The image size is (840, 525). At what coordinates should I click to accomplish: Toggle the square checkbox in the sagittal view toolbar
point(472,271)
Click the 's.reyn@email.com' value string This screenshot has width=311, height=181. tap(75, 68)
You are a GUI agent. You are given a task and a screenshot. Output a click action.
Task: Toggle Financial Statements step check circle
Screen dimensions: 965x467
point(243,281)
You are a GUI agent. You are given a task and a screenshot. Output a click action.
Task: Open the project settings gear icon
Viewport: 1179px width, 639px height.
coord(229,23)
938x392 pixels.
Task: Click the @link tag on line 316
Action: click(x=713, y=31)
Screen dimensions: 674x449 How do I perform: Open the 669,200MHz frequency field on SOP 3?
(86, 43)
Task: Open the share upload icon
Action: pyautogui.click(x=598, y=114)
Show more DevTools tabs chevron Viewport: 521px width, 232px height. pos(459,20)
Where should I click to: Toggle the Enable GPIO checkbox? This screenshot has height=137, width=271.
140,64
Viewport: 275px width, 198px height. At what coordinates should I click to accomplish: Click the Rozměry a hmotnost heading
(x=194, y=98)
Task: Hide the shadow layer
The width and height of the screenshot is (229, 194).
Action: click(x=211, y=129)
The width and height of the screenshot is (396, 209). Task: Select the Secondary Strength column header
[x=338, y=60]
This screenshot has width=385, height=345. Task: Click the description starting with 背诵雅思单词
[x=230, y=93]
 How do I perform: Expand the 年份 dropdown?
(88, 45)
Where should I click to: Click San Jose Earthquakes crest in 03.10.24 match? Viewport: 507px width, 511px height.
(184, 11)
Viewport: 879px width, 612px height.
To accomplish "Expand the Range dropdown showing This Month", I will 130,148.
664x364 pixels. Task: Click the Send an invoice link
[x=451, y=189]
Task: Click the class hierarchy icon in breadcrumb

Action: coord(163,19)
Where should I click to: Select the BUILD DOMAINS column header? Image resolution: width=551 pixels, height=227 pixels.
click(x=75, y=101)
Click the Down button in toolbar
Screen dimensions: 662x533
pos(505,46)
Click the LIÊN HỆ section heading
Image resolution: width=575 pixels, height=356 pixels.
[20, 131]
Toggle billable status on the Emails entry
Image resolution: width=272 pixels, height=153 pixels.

* * * * * * * * *

#### STATED GOAL:
Please count the lines in the data above that contain the string "pixels", and reply with that number alone.

#### TASK OUTPUT:
5